Stay Injury Free
Staying Off the Injured Reserve and Disabled Lists
Many of us have our athletic passions, and even obsessions … and with summer here, the weekend warriors are putting on their face paint.
Yes – we love to do all the things we can only do in the warm weather – and we only get about 4 months of it each year. So, how can we bask in the glory without getting hurt?
The answer, my friends and followers, is in cross-training. Overuse injuries are common and can become chronic and vexing. So, it behooves us to prevent them by using the gym for 30-45 minutes at least 3 times per week.

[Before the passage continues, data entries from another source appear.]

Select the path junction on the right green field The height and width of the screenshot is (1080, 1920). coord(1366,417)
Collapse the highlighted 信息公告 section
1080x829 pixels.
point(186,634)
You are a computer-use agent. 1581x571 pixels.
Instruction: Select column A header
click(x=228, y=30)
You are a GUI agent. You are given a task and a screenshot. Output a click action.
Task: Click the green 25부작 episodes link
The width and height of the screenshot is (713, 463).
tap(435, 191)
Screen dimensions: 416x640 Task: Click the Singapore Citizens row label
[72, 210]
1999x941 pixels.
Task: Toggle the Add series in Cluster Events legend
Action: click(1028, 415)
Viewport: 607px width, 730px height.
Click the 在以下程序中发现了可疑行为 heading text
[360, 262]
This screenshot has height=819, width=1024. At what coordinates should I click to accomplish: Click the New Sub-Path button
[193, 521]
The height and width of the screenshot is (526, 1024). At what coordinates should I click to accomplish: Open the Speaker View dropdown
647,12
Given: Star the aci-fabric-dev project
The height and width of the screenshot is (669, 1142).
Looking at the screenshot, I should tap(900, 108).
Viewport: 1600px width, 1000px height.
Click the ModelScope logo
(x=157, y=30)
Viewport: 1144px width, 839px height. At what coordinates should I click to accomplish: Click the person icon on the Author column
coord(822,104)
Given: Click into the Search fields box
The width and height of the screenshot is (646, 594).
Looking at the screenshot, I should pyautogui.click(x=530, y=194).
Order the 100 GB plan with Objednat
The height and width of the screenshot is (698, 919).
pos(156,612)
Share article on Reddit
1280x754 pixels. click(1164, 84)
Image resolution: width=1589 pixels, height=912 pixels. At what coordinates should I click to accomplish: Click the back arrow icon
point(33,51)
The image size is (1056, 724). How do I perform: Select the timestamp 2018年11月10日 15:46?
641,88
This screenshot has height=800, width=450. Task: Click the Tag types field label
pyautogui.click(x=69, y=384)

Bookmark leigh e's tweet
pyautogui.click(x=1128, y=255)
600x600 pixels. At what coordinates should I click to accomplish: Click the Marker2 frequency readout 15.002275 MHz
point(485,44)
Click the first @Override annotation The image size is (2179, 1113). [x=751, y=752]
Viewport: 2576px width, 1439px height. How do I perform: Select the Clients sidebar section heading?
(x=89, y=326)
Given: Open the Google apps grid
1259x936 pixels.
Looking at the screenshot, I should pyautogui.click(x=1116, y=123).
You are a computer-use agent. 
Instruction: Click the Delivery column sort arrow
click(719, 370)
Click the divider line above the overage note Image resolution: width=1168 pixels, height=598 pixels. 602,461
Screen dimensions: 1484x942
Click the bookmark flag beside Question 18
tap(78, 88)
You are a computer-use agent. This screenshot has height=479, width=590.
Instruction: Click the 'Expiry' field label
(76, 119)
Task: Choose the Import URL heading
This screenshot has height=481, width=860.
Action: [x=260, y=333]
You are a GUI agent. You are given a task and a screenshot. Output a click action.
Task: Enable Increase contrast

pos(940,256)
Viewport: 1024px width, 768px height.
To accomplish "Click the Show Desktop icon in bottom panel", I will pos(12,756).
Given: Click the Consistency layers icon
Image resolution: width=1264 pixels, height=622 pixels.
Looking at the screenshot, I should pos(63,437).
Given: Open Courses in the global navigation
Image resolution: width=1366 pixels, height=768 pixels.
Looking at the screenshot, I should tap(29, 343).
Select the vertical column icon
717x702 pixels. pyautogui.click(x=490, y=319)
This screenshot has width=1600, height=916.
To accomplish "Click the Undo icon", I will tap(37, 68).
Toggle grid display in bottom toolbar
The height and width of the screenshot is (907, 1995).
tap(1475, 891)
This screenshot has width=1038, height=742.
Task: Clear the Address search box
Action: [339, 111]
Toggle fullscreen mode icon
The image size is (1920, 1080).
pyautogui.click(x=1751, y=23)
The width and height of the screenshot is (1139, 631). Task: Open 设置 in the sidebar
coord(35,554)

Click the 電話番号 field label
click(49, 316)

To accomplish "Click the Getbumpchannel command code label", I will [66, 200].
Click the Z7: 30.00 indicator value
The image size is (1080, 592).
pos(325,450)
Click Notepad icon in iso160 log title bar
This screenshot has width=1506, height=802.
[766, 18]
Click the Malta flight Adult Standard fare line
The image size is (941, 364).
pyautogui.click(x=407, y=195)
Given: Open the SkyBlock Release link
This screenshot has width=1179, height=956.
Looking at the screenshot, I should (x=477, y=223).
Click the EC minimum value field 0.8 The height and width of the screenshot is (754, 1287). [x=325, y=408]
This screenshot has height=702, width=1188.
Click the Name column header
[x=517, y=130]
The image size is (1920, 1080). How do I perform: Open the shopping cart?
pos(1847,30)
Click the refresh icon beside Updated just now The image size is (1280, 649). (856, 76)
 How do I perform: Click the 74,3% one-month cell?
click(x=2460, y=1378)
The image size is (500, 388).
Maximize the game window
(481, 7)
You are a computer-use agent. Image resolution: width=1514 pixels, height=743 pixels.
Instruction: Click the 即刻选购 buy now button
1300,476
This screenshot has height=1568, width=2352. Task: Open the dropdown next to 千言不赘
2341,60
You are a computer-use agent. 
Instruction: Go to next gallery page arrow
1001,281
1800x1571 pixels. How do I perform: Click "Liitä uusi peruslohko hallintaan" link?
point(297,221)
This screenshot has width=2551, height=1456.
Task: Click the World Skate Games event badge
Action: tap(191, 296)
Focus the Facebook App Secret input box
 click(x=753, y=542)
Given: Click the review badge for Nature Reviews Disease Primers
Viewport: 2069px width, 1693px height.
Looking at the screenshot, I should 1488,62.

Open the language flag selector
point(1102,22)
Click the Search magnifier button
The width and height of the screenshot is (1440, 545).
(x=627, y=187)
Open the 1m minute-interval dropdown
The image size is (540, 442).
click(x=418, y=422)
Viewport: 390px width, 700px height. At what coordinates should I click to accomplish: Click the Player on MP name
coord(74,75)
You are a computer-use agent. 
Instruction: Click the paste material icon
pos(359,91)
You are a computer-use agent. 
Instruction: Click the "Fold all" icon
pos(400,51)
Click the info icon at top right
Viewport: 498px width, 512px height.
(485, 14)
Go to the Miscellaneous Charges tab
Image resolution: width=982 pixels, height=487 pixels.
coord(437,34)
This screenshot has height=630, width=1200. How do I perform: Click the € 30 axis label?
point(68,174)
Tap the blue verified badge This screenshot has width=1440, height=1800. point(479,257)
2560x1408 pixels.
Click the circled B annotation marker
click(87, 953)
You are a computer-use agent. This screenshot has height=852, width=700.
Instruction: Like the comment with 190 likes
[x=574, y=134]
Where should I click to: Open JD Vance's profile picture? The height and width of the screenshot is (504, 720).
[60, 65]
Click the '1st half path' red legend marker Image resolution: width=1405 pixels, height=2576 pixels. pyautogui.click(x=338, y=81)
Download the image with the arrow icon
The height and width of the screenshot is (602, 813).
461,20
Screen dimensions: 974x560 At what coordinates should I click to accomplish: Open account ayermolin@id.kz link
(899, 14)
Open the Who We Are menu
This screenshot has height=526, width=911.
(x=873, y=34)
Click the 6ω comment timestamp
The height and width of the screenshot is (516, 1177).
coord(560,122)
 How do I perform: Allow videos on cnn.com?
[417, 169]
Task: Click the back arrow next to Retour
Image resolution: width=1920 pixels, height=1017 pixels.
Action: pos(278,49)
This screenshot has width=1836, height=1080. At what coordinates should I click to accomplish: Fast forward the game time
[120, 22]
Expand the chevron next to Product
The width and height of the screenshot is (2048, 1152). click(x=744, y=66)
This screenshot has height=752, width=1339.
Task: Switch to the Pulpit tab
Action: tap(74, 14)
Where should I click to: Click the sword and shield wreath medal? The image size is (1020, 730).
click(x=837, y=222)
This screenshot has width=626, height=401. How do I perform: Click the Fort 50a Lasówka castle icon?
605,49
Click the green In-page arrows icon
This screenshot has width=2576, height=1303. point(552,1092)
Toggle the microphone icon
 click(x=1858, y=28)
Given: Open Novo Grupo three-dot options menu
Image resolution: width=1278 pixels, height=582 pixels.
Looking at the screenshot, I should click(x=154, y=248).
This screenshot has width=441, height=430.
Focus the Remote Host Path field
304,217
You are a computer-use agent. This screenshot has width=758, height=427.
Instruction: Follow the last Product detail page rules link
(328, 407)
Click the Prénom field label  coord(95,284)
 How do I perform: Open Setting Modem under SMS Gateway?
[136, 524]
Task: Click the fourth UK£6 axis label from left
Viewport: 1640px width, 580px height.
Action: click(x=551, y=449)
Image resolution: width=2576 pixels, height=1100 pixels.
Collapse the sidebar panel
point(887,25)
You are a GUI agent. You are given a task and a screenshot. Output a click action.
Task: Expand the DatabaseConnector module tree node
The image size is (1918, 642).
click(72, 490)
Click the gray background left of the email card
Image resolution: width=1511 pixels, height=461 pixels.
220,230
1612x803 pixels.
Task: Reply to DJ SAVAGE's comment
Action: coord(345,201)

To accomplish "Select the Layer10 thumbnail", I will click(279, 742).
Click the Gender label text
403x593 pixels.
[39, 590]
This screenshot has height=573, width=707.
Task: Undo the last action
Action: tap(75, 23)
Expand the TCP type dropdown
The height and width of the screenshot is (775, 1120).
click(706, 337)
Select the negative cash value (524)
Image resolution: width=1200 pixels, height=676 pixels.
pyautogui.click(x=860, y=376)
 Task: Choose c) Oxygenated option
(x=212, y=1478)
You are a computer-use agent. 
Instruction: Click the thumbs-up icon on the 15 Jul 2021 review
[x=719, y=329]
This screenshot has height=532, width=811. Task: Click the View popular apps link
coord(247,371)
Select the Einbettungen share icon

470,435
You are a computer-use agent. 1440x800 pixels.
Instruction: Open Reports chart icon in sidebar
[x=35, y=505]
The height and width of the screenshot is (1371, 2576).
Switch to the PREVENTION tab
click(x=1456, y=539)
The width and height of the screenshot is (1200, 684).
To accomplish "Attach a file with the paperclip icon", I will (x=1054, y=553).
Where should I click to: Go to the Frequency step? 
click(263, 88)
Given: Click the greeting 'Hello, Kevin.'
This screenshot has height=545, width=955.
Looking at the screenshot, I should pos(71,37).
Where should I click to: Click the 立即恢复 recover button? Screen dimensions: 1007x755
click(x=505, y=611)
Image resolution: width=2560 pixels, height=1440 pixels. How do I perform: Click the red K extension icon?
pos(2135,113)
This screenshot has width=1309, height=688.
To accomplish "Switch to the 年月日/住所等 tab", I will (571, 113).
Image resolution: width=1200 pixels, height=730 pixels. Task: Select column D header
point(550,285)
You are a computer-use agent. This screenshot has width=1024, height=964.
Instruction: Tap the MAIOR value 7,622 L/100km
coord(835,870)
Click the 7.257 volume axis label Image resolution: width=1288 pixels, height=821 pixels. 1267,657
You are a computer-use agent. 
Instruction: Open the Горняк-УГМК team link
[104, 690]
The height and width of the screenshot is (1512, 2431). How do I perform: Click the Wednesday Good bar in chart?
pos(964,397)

If you carve out sacred protected time in your schedule when it works for you and those who depend on you, then you will be giving yourself a generous gift.
If you don’t have a personal fitness trainer, find one and sign up for 3 or 4 sessions (at least) to make sure your exercise routine is balanced, your form and technique are safe and sound, and your training intensity and progression patterns are appropriate.
Many joints, muscles, tendons, and ligaments are susceptible to injury. The neck, shoulders, wrists, back, knees, and ankles are particularly vulnerable.
Fortunately, a thorough neurological and musculoskeletal evaluation can lead to a rapid and accurate diagnosis and an effective individualized treatment plan that would include stepwise resumption of athletic activity following a rational progression from basic to more advanced therapeutic exercise techniques and intensity.
When your physician understands the healing process, symptom control strategies, and biomechanics of movement, you can be guided safely back to the court, course, field, pool, or river, to return to your athletic passion and calling. Go easy on the black grease under the eyes!